Indeed, Ryle pointed out that the U.K. had been found to have among the longest working hours in Europe.
“We have one of the least productive economies and we have the least bank (public) holidays,” said Ryle, who previously worked for the U.K.’s leading opposition Labour party, when it proposed a four-day week as one of its potential policies in Britain’s last election.
‘Rethink how we work’
While a shorter work week doesn’t appear to be on the current British government’s agenda, some Scottish lawmakers are backing the idea if the country becomes independent from the U.K.
Lee Robb, a member of Scotland’s ruling Scottish National Party, argued the merits of it at the party’s conference in November in light of Covid. “The coronavirus pandemic has upended the way we live our lives but so too has it given us the opportunity to reset and rethink how we work,” he said.
Looking at Scotland’s public sector alone, U.K. think tank Autonomy published data in December that showed a four-day week would cost between £1.4 billion ($1.9 billion) and £2 billion a year but could create between 45,000 and 59,000 new jobs in the sector.
Later that month, Autonomy published a wider U.K. study using the profitability statistics of over 50,000 U.K. firms. It found that, under its worst-case scenario, most British businesses could afford a four-day week with no loss in pay, and once the initial phase of the coronavirus crisis had passed.

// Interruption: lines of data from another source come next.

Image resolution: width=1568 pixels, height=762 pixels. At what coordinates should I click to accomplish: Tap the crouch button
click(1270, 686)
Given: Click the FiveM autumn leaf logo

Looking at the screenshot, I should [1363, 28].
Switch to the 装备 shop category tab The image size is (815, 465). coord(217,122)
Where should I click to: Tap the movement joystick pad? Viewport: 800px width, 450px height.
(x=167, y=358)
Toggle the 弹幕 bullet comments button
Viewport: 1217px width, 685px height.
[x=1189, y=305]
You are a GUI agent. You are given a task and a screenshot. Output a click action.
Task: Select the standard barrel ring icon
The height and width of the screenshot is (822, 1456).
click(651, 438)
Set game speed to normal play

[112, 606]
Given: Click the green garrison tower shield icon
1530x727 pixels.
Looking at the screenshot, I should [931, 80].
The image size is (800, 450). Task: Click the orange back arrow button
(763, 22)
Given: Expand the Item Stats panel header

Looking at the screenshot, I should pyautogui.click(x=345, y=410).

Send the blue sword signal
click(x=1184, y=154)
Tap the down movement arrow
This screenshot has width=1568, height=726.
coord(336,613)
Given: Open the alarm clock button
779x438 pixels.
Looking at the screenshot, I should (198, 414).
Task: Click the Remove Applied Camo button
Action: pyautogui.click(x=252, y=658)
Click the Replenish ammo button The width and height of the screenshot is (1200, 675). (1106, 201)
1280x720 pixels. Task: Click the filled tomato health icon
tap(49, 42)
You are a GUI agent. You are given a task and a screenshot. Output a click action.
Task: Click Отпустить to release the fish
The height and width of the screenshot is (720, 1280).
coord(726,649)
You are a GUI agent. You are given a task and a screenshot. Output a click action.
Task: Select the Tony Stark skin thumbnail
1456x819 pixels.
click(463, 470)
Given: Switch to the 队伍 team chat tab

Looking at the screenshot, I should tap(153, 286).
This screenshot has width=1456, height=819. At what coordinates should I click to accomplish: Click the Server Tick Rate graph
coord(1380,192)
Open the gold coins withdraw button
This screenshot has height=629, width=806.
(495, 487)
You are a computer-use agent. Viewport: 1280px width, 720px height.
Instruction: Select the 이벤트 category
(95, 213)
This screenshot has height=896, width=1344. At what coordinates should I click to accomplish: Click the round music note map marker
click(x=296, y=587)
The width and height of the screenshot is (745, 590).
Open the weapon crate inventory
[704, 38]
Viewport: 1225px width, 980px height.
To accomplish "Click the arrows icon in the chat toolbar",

New Zealand’s Prime Minister Jacinda Ardern has also encouraged employers who were able to consider giving staff a shorter work week to do so, as one way to encourage and bring back the country’s tourism sector post-pandemic.
Meanwhile, Finland’s Prime Minister Sanna Marin has previously advocated for a four-day work week consisting of six-hour days.
‘Crisis of unemployment’
In addition to the potential affordability of a shorter work week, it has also been found to make workers more productive. A well-publicized example is that of Microsoft Japan, which closed its offices to its 2,300 members of staff every Friday for a month and saw productivity jump 40%, in terms of sales per employee.
Kate Soper, professor emerita of philosophy at the London Metropolitan University, told CNBC via telephone that she believed discussion of shorter work weeks would likely continue to gain traction as more work becomes automated by technology.
She said that we are facing “crisis of unemployment” due to greater use of automated systems in the workplace, but argued that instead of “lamenting the loss of work, we should see it as an opportunity to actually rethink our whole politics on prosperity” and to “move from an essentially work-rooted understanding of identity.”
In her recent book “Post-growth living: For an alternative hedonism,” Soper cited a prediction by renowned economist John Maynard Keynes in an essay from the 1930s, that by 2030 people could be working as little as 15 hours a week.
Soper also argued for the “immense environmental benefit” of working less.
Research published in December by the U.K.’s University of East Anglia, the University of Exeter and the Global Carbon Project, found worldwide public health restrictions had driven a record drop in global carbon emissions in 2020.
Ryle echoed the point made by Mas Pais’s Errejon, that a shorter work week is all-round “good for the economy, good for workers and good for the environment.”